(Stored records)
• • • • •
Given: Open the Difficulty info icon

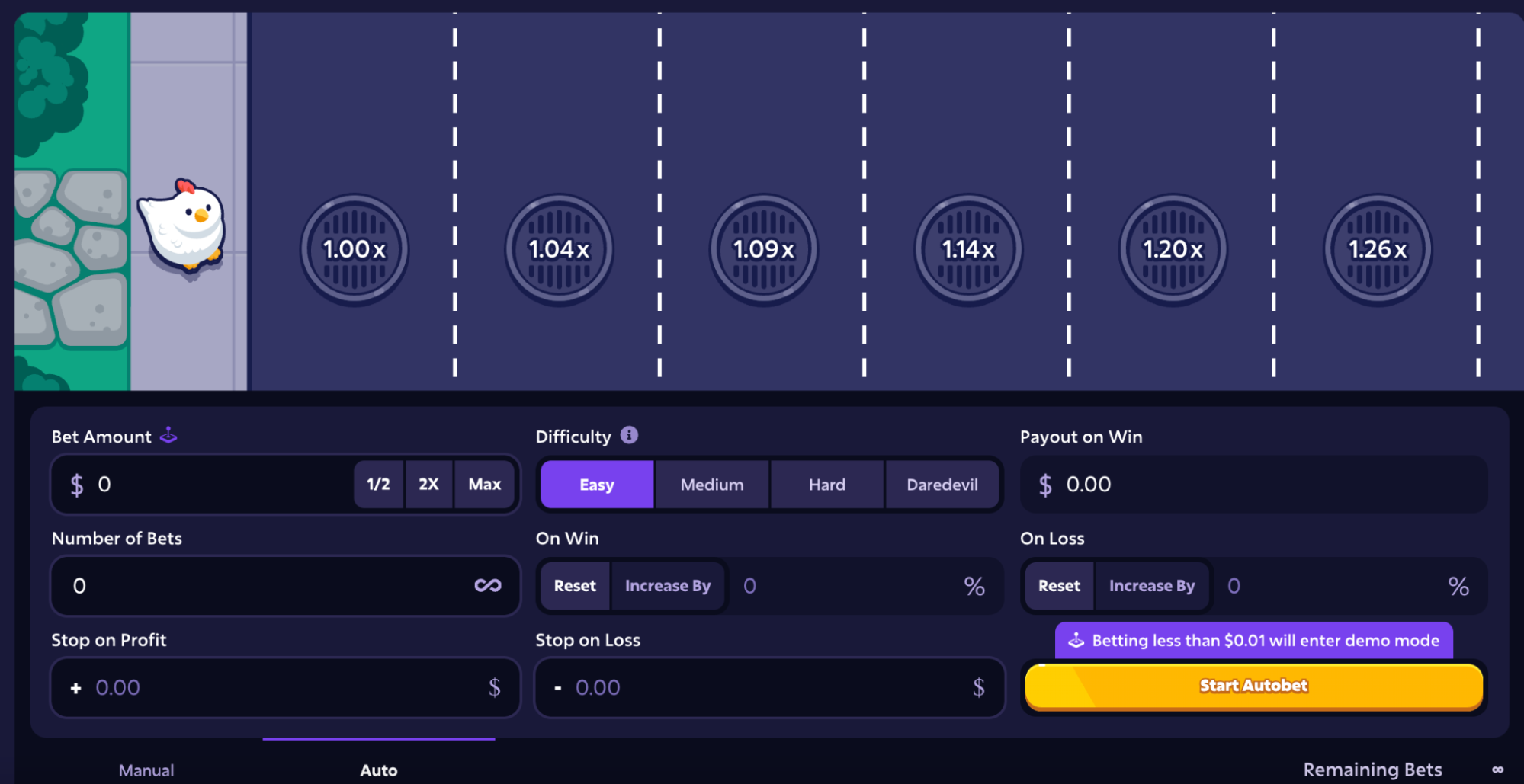Looking at the screenshot, I should coord(629,435).
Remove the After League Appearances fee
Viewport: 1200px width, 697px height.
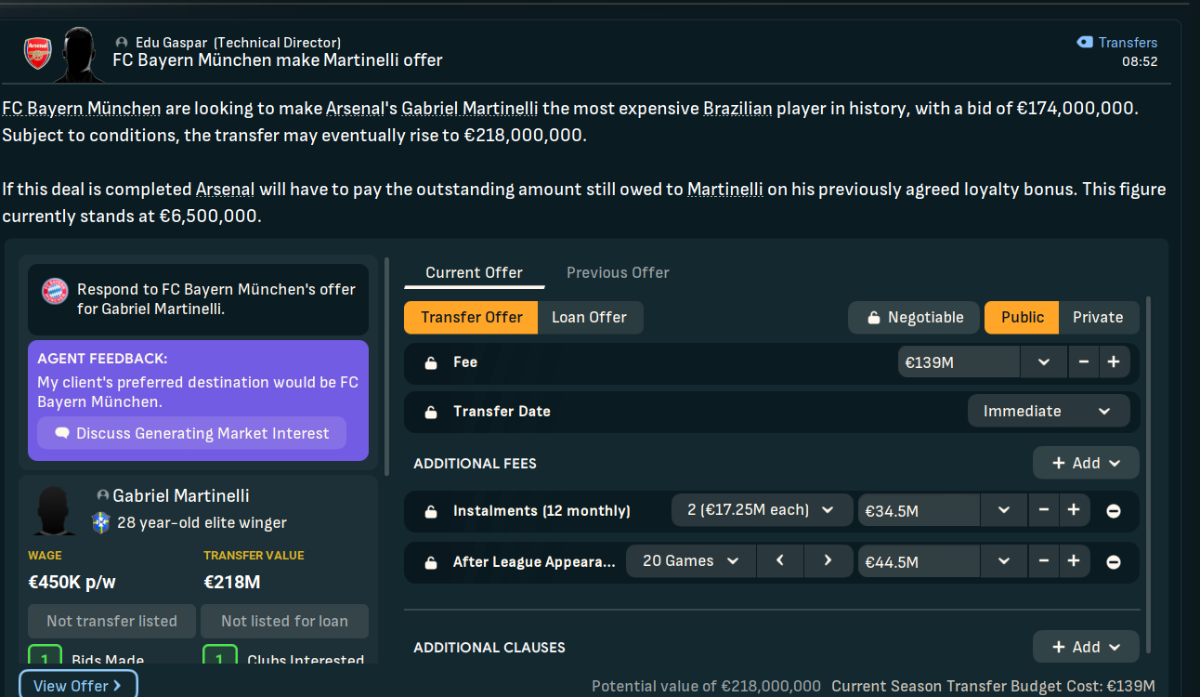[1113, 562]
• • • • •
Task objective — From the first line above to the last, reproduce the records exactly but without the pictures.

Response box —
Given: Open the Difficulty info icon

Looking at the screenshot, I should coord(629,435).
Remove the After League Appearances fee
Viewport: 1200px width, 697px height.
[1113, 562]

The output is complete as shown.